The accused banker will appear before the US District Court in Fort Lauderdale in November flsd.uscourts.gov

A former UBS banker has turned himself over to the United States authorities to face accusations he helped American clients stash money in Switzerland and avoid paying taxes on the funds.

The independent investment adviser was arraigned last week in Florida before being released after posting $750,000 (CHF670,000) bail. The Fort Lauderdale court where he is due to go on trial in late November also gave him permission to return to Switzerland.

The former banker was indicted in 2011 on charges of conspiring from 1993 to 2010 to help clients hide assets from the US Internal Revenue Service through accounts at UBS and a regional bank, which the Bloomberg news agency has named as the Basler Kantonalbank.

The indictment accused him of convincing his customers that Swiss banking secrecy would shield from prying eyes their ownership of undeclared bank accounts.

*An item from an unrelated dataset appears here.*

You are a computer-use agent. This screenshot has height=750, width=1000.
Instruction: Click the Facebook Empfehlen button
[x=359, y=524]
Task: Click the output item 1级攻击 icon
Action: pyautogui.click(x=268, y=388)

The Neue Zürcher Zeitung newspaper reported on Thursday that the banker shared an office with Renzo Gadola, who also worked for UBS until 2008 and managed offshore business with American clients.

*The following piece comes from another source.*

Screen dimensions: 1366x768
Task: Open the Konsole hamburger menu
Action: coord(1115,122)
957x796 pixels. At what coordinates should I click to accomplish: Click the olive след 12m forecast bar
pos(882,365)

In 2010, he allegedly asked Gadola to meet one of his own clients in the US because he feared arrest after UBS came under IRS scrutiny. His colleague met the client in Miami to try and discourage him from revealing details to the IRS.

However, this client had already made a confession to the IRS, and enabled the service to catch Gadola red-handed. As a result of his “extraordinary cooperation” with the US authorities following his arrest, Gadola was handed a light sentence of five years’ probation in 2011.

Cooperation

His cooperation is believed to have led the US justice department to his former colleague and another Swiss banker who was sentenced last November to 37 days in jail and 19 months house arrest in the US.

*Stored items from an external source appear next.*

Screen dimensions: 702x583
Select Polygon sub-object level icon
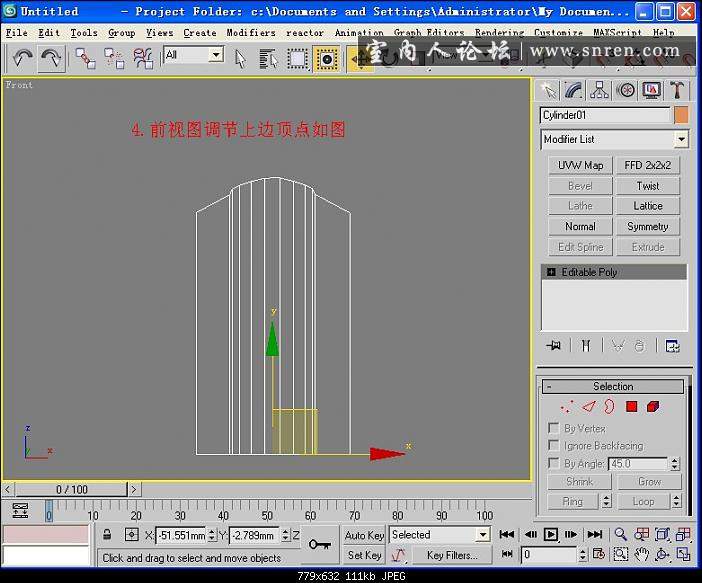coord(632,406)
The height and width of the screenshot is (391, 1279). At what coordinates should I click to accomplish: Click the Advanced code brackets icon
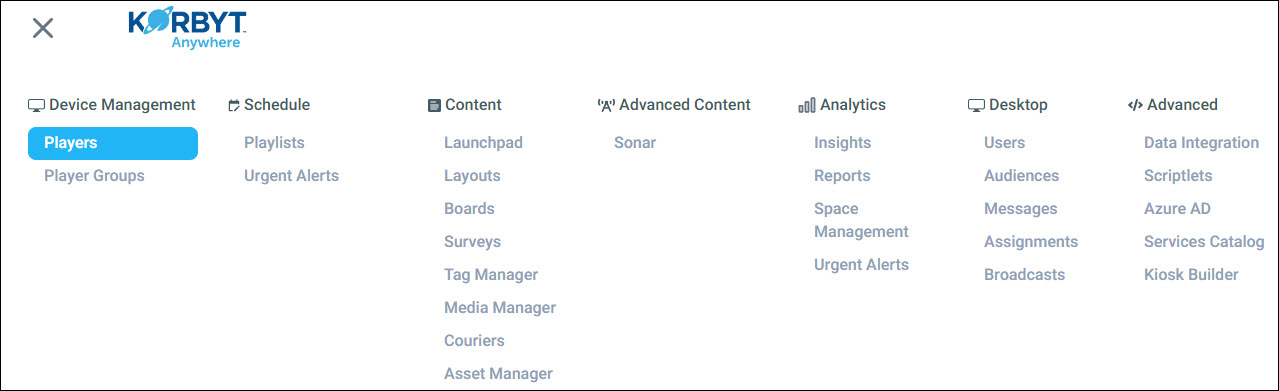tap(1135, 105)
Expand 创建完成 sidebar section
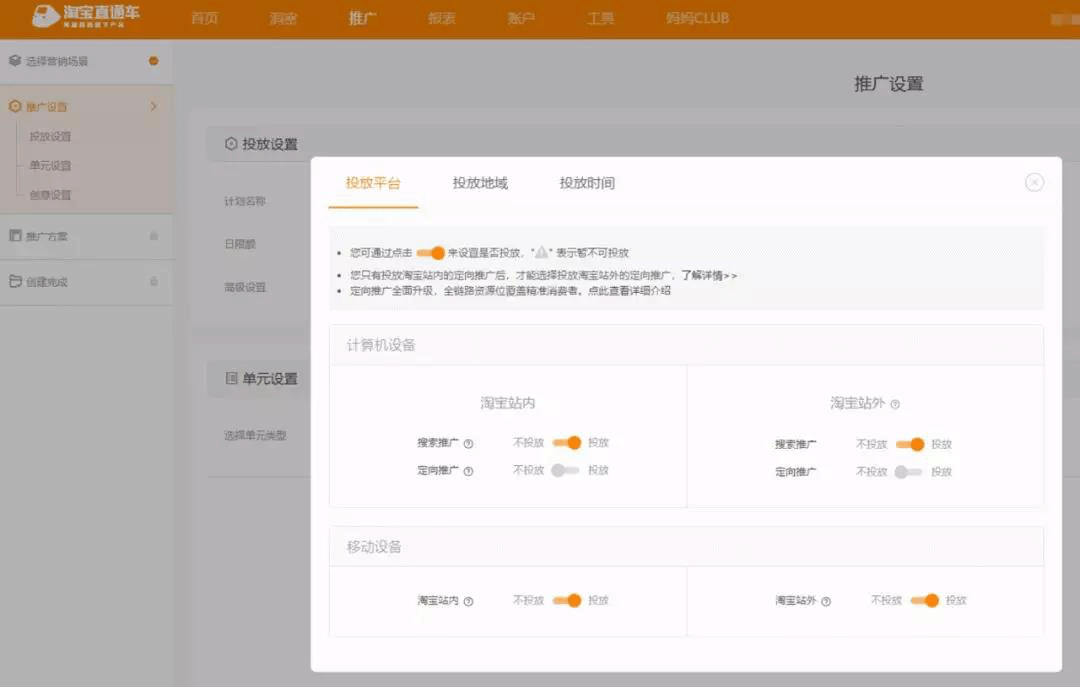This screenshot has height=688, width=1080. (x=47, y=282)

UBS itself avoided prosecution after admitting it aided tax evasion, agreeing to a settlement with the US justice department under which it paid out $780 million and handed over data on 250 secret accounts.

Around 30 Swiss bankers, asset and wealth managers have been indicted in the US so far. Most of them have stayed away from the country to avoid arrest, but with international warrants issued, safety beyond Switzerland’s borders in not guaranteed.

The arrest of former UBS wealth management boss Raoul Weil in Italy last weekend showed that bankers should not be complacent when travelling abroad.